Sachin also delves into installation works which one could see off and on in his series, ‘Oil and Politics’. The artist chooses to gather various sized kerosene beakers and etch them with maps and flags of countries which are being exploited or are exploiting the environment for oil production. Maps of the middle eastern countries, are etched in gold on these beakers, which are laid out on a wooden platform painted with the flag of the United States of America. The empty beakers seem desolate, spent and abandoned, like the countries they portray on their surfaces. Sachin titles the work, ‘Penguins with golden beaks’, illustrating the rarity and uniqueness of a species, which cannot survive in warmer climates, and yet, the global warming caused by incessant fossil fuel extraction, has turned it into an endangered species, pretty much like the fossil fuel itself which has undergone over exploitation and is now nearly extinct.

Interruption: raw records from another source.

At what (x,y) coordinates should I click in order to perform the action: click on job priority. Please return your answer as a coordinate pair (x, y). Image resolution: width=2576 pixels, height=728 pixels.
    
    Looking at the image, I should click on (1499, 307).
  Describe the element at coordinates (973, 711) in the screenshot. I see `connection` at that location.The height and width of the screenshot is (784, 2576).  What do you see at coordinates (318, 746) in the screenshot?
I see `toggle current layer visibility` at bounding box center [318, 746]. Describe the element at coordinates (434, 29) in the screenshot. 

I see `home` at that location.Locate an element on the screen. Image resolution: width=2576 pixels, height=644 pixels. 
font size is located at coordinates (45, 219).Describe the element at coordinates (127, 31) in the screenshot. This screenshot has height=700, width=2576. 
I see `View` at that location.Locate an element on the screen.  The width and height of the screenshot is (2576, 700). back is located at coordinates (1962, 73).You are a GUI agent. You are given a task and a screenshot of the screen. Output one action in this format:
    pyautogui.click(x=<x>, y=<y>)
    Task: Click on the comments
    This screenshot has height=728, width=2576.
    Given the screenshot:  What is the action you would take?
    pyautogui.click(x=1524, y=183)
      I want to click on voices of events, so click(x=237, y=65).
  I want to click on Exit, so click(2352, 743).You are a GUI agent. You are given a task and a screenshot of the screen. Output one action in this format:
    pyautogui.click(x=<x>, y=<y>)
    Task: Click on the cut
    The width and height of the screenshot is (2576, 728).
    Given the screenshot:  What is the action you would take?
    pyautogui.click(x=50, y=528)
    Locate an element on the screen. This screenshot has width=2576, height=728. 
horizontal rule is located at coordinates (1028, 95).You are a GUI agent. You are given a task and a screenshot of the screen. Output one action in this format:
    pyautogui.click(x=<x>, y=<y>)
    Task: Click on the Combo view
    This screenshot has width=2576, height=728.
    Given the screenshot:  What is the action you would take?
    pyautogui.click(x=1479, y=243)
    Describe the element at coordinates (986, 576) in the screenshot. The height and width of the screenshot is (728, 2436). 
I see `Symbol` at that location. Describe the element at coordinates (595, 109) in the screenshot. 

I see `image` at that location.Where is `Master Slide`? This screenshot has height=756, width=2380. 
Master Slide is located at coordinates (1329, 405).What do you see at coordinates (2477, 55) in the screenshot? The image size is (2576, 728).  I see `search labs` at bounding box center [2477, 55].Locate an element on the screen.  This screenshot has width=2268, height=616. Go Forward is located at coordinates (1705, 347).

When one goes through the works of Sachin W Bonde, one is led to believe that the art works concentrate more on the portrayal of a dismal world on the decline. However, in most of the works, the artist subtly engages in a dialogue with the viewer, urging them to look at the ugly side of how they may have contributed to this large looming smog cloud. The use of fossil fuels created a demand for it, a demand created the mindless extraction and exploitation of the land. In spite of numerous world conventions about environmental issues, the solutions that have been arrived at fail to address or even see the rapid rate of self destruction the world is headed towards. Sachin captures these obvious ironies which are seen in today’s world, and juxtaposes the unanswered questions of the environment with the proposed ineffective, inept solutions arrived at so far by the world’s political milieu.
He hints that one cannot shirk the responsibility of not being a part of this blame game. Sachin believes everyone is responsible for it and hence it is up to everyone to correct it. The works intend to stir the conscience of not just the careless urban dweller, but all of humanity to sit up and take notice of what lies ahead if changes in lifestyle are not made today and now.
Through his works, Sachin drops the hard hitting idiomatic apple ‘personal is political, political is personal’ on the viewer’s head and sets ample neurons buzzing inside a few brains for sure.
Sachin W Bonde lives and works in Mumbai.